*EXCERPTED DATA*.
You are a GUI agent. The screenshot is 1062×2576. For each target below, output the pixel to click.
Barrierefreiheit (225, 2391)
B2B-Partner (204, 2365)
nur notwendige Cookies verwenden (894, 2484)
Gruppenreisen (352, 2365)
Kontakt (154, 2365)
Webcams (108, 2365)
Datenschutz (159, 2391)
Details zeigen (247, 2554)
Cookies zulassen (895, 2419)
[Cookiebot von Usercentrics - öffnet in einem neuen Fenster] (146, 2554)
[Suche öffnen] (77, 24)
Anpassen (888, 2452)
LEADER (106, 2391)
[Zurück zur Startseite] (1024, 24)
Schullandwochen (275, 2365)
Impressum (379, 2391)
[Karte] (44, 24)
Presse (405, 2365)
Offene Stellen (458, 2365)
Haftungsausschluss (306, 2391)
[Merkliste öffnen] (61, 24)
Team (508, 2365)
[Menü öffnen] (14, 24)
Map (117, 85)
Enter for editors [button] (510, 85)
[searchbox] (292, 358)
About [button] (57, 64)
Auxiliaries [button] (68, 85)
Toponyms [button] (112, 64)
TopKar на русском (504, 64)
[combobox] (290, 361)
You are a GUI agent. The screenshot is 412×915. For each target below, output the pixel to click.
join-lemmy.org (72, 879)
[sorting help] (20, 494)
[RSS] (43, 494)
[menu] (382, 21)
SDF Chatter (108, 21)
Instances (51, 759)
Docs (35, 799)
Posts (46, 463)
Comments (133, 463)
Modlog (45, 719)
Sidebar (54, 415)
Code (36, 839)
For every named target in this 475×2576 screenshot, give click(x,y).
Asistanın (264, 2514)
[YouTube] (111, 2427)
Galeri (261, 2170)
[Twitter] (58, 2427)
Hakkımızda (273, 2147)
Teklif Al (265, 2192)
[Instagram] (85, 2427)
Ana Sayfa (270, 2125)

*WHAT THE TASK ASKS*. Exactly the lines from the one holding "About [button] (57, 64)" through the end of the data are to be repeated, with both ends included.

*OUTPUT FOR THIS EXERCISE*.
About [button] (57, 64)
Auxiliaries [button] (68, 85)
Toponyms [button] (112, 64)
TopKar на русском (504, 64)
[combobox] (290, 361)
You are a GUI agent. The screenshot is 412×915. For each target below, output the pixel to click.
join-lemmy.org (72, 879)
[sorting help] (20, 494)
[RSS] (43, 494)
[menu] (382, 21)
SDF Chatter (108, 21)
Instances (51, 759)
Docs (35, 799)
Posts (46, 463)
Comments (133, 463)
Modlog (45, 719)
Sidebar (54, 415)
Code (36, 839)
For every named target in this 475×2576 screenshot, give click(x,y).
Asistanın (264, 2514)
[YouTube] (111, 2427)
Galeri (261, 2170)
[Twitter] (58, 2427)
Hakkımızda (273, 2147)
Teklif Al (265, 2192)
[Instagram] (85, 2427)
Ana Sayfa (270, 2125)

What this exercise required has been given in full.